What is expected: Repeat the listing that comes next, leaving nothing out and changing nothing.

>>>

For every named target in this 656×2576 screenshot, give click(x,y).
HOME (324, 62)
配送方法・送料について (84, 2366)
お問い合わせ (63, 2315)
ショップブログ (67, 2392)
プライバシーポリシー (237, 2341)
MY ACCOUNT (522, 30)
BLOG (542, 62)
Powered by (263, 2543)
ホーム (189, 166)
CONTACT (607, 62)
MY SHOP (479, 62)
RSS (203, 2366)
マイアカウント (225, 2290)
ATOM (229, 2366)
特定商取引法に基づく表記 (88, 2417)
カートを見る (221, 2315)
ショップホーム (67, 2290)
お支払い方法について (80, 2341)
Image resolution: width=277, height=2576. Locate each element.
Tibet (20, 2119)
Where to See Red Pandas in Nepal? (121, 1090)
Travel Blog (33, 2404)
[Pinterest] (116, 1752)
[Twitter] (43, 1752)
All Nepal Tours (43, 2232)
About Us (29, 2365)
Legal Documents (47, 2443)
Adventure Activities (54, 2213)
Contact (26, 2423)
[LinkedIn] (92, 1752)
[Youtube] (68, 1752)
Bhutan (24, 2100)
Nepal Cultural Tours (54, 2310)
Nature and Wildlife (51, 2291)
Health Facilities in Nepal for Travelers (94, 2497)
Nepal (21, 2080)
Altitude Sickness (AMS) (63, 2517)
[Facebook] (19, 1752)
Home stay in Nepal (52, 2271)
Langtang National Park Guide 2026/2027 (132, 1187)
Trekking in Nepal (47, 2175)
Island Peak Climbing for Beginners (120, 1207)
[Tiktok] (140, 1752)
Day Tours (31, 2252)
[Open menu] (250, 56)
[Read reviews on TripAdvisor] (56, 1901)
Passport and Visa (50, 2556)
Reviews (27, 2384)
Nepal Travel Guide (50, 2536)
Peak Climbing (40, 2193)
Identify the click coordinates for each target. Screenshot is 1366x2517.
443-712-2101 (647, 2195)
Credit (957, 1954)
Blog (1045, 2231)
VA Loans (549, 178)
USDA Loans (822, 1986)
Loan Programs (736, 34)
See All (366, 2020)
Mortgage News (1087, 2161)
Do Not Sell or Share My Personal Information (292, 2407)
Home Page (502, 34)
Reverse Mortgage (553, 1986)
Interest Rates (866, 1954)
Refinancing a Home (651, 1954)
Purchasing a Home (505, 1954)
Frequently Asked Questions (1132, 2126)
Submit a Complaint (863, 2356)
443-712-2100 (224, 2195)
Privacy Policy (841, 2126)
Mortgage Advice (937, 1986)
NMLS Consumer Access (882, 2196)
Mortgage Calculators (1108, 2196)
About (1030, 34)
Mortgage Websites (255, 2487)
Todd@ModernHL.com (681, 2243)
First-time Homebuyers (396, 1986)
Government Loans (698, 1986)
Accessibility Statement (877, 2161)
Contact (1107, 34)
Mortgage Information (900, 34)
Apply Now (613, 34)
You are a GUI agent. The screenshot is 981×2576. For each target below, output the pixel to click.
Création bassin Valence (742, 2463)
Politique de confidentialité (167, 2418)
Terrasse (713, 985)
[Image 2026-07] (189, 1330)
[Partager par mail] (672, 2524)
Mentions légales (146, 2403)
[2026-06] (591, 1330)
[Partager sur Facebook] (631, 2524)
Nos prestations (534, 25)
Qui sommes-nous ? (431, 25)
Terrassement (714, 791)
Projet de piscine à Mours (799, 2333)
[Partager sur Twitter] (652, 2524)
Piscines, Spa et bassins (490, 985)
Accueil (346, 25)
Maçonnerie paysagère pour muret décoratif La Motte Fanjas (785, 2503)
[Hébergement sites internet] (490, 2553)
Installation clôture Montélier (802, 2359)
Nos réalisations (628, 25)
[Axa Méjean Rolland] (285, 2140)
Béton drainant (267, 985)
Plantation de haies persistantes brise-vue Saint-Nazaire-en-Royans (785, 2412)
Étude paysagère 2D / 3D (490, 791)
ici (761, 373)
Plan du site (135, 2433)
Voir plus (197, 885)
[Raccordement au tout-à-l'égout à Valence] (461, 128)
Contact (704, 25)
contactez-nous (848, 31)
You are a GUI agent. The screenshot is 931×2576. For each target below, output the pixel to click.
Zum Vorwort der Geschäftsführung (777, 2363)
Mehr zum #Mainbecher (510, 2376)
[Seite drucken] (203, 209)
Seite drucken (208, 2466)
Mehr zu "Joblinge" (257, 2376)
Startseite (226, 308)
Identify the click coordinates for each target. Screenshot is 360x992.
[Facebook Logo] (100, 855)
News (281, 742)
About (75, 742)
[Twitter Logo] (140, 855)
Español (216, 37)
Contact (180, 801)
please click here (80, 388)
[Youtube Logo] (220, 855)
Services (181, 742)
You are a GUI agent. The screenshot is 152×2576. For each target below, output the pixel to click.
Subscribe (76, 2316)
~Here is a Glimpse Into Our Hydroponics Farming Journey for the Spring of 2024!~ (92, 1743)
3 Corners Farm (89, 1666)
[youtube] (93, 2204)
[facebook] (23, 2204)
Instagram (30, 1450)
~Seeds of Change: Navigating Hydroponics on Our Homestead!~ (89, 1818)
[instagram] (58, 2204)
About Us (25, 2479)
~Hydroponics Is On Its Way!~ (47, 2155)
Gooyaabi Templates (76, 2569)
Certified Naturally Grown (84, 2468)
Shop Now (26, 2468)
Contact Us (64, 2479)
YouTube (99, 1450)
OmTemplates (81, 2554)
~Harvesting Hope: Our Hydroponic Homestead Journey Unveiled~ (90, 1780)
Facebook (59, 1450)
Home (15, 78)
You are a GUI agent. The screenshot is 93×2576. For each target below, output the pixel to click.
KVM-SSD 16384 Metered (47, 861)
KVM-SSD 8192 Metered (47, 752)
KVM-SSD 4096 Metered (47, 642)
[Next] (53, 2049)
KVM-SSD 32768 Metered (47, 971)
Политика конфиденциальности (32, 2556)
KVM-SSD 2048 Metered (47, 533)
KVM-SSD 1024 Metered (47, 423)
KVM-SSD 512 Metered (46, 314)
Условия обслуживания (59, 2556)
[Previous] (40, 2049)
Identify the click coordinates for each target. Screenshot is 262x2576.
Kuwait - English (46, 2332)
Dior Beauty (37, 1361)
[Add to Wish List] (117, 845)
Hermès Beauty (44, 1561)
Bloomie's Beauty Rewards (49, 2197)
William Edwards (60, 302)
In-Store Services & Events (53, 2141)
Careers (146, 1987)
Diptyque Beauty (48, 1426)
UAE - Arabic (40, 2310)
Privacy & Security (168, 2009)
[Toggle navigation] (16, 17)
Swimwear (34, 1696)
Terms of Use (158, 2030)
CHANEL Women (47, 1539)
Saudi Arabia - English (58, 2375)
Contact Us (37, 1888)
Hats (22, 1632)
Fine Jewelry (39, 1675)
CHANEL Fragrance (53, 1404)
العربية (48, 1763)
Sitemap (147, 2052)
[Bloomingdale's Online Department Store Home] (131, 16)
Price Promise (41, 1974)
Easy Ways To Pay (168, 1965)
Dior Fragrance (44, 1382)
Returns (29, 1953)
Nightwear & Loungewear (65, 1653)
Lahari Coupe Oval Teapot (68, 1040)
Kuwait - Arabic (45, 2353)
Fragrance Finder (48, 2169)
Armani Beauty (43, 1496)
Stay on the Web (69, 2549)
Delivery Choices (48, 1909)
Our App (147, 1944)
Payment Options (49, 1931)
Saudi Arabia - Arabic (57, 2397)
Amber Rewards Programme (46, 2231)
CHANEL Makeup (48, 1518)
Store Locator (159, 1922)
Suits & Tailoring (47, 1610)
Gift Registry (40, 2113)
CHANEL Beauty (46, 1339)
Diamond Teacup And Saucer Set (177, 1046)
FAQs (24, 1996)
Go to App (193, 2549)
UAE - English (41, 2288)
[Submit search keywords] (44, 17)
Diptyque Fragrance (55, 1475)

<<<

Final answer:
For every named target in this 656×2576 screenshot, give click(x,y).
HOME (324, 62)
配送方法・送料について (84, 2366)
お問い合わせ (63, 2315)
ショップブログ (67, 2392)
プライバシーポリシー (237, 2341)
MY ACCOUNT (522, 30)
BLOG (542, 62)
Powered by (263, 2543)
ホーム (189, 166)
CONTACT (607, 62)
MY SHOP (479, 62)
RSS (203, 2366)
マイアカウント (225, 2290)
ATOM (229, 2366)
特定商取引法に基づく表記 (88, 2417)
カートを見る (221, 2315)
ショップホーム (67, 2290)
お支払い方法について (80, 2341)
Image resolution: width=277, height=2576. Locate each element.
Tibet (20, 2119)
Where to See Red Pandas in Nepal? (121, 1090)
Travel Blog (33, 2404)
[Pinterest] (116, 1752)
[Twitter] (43, 1752)
All Nepal Tours (43, 2232)
About Us (29, 2365)
Legal Documents (47, 2443)
Adventure Activities (54, 2213)
Contact (26, 2423)
[LinkedIn] (92, 1752)
[Youtube] (68, 1752)
Bhutan (24, 2100)
Nepal Cultural Tours (54, 2310)
Nature and Wildlife (51, 2291)
Health Facilities in Nepal for Travelers (94, 2497)
Nepal (21, 2080)
Altitude Sickness (AMS) (63, 2517)
[Facebook] (19, 1752)
Home stay in Nepal (52, 2271)
Langtang National Park Guide 2026/2027 (132, 1187)
Trekking in Nepal (47, 2175)
Island Peak Climbing for Beginners (120, 1207)
[Tiktok] (140, 1752)
Day Tours (31, 2252)
[Open menu] (250, 56)
[Read reviews on TripAdvisor] (56, 1901)
Passport and Visa (50, 2556)
Reviews (27, 2384)
Nepal Travel Guide (50, 2536)
Peak Climbing (40, 2193)
Identify the click coordinates for each target. Screenshot is 1366x2517.
443-712-2101 (647, 2195)
Credit (957, 1954)
Blog (1045, 2231)
VA Loans (549, 178)
USDA Loans (822, 1986)
Loan Programs (736, 34)
See All (366, 2020)
Mortgage News (1087, 2161)
Do Not Sell or Share My Personal Information (292, 2407)
Home Page (502, 34)
Reverse Mortgage (553, 1986)
Interest Rates (866, 1954)
Refinancing a Home (651, 1954)
Purchasing a Home (505, 1954)
Frequently Asked Questions (1132, 2126)
Submit a Complaint (863, 2356)
443-712-2100 (224, 2195)
Privacy Policy (841, 2126)
Mortgage Advice (937, 1986)
NMLS Consumer Access (882, 2196)
Mortgage Calculators (1108, 2196)
About (1030, 34)
Mortgage Websites (255, 2487)
Todd@ModernHL.com (681, 2243)
First-time Homebuyers (396, 1986)
Government Loans (698, 1986)
Accessibility Statement (877, 2161)
Contact (1107, 34)
Mortgage Information (900, 34)
Apply Now (613, 34)
You are a GUI agent. The screenshot is 981×2576. For each target below, output the pixel to click.
Création bassin Valence (742, 2463)
Politique de confidentialité (167, 2418)
Terrasse (713, 985)
[Image 2026-07] (189, 1330)
[Partager par mail] (672, 2524)
Mentions légales (146, 2403)
[2026-06] (591, 1330)
[Partager sur Facebook] (631, 2524)
Nos prestations (534, 25)
Qui sommes-nous ? (431, 25)
Terrassement (714, 791)
Projet de piscine à Mours (799, 2333)
[Partager sur Twitter] (652, 2524)
Piscines, Spa et bassins (490, 985)
Accueil (346, 25)
Maçonnerie paysagère pour muret décoratif La Motte Fanjas (785, 2503)
[Hébergement sites internet] (490, 2553)
Installation clôture Montélier (802, 2359)
Nos réalisations (628, 25)
[Axa Méjean Rolland] (285, 2140)
Béton drainant (267, 985)
Plantation de haies persistantes brise-vue Saint-Nazaire-en-Royans (785, 2412)
Étude paysagère 2D / 3D (490, 791)
ici (761, 373)
Plan du site (135, 2433)
Voir plus (197, 885)
[Raccordement au tout-à-l'égout à Valence] (461, 128)
Contact (704, 25)
contactez-nous (848, 31)
You are a GUI agent. The screenshot is 931×2576. For each target below, output the pixel to click.
Zum Vorwort der Geschäftsführung (777, 2363)
Mehr zum #Mainbecher (510, 2376)
[Seite drucken] (203, 209)
Seite drucken (208, 2466)
Mehr zu "Joblinge" (257, 2376)
Startseite (226, 308)
Identify the click coordinates for each target. Screenshot is 360x992.
[Facebook Logo] (100, 855)
News (281, 742)
About (75, 742)
[Twitter Logo] (140, 855)
Español (216, 37)
Contact (180, 801)
please click here (80, 388)
[Youtube Logo] (220, 855)
Services (181, 742)
You are a GUI agent. The screenshot is 152×2576. For each target below, output the pixel to click.
Subscribe (76, 2316)
~Here is a Glimpse Into Our Hydroponics Farming Journey for the Spring of 2024!~ (92, 1743)
3 Corners Farm (89, 1666)
[youtube] (93, 2204)
[facebook] (23, 2204)
Instagram (30, 1450)
~Seeds of Change: Navigating Hydroponics on Our Homestead!~ (89, 1818)
[instagram] (58, 2204)
About Us (25, 2479)
~Hydroponics Is On Its Way!~ (47, 2155)
Gooyaabi Templates (76, 2569)
Certified Naturally Grown (84, 2468)
Shop Now (26, 2468)
Contact Us (64, 2479)
YouTube (99, 1450)
OmTemplates (81, 2554)
~Harvesting Hope: Our Hydroponic Homestead Journey Unveiled~ (90, 1780)
Facebook (59, 1450)
Home (15, 78)
You are a GUI agent. The screenshot is 93×2576. For each target below, output the pixel to click.
KVM-SSD 16384 Metered (47, 861)
KVM-SSD 8192 Metered (47, 752)
KVM-SSD 4096 Metered (47, 642)
[Next] (53, 2049)
KVM-SSD 32768 Metered (47, 971)
Политика конфиденциальности (32, 2556)
KVM-SSD 2048 Metered (47, 533)
KVM-SSD 1024 Metered (47, 423)
KVM-SSD 512 Metered (46, 314)
Условия обслуживания (59, 2556)
[Previous] (40, 2049)
Identify the click coordinates for each target. Screenshot is 262x2576.
Kuwait - English (46, 2332)
Dior Beauty (37, 1361)
[Add to Wish List] (117, 845)
Hermès Beauty (44, 1561)
Bloomie's Beauty Rewards (49, 2197)
William Edwards (60, 302)
In-Store Services & Events (53, 2141)
Careers (146, 1987)
Diptyque Beauty (48, 1426)
UAE - Arabic (40, 2310)
Privacy & Security (168, 2009)
[Toggle navigation] (16, 17)
Swimwear (34, 1696)
Terms of Use (158, 2030)
CHANEL Women (47, 1539)
Saudi Arabia - English (58, 2375)
Contact Us (37, 1888)
Hats (22, 1632)
Fine Jewelry (39, 1675)
CHANEL Fragrance (53, 1404)
العربية (48, 1763)
Sitemap (147, 2052)
[Bloomingdale's Online Department Store Home] (131, 16)
Price Promise (41, 1974)
Easy Ways To Pay (168, 1965)
Dior Fragrance (44, 1382)
Returns (29, 1953)
Nightwear & Loungewear (65, 1653)
Lahari Coupe Oval Teapot (68, 1040)
Kuwait - Arabic (45, 2353)
Fragrance Finder (48, 2169)
Armani Beauty (43, 1496)
Stay on the Web (69, 2549)
Delivery Choices (48, 1909)
Our App (147, 1944)
Payment Options (49, 1931)
Saudi Arabia - Arabic (57, 2397)
Amber Rewards Programme (46, 2231)
CHANEL Makeup (48, 1518)
Store Locator (159, 1922)
Suits & Tailoring (47, 1610)
Gift Registry (40, 2113)
CHANEL Beauty (46, 1339)
Diamond Teacup And Saucer Set (177, 1046)
FAQs (24, 1996)
Go to App (193, 2549)
UAE - English (41, 2288)
[Submit search keywords] (44, 17)
Diptyque Fragrance (55, 1475)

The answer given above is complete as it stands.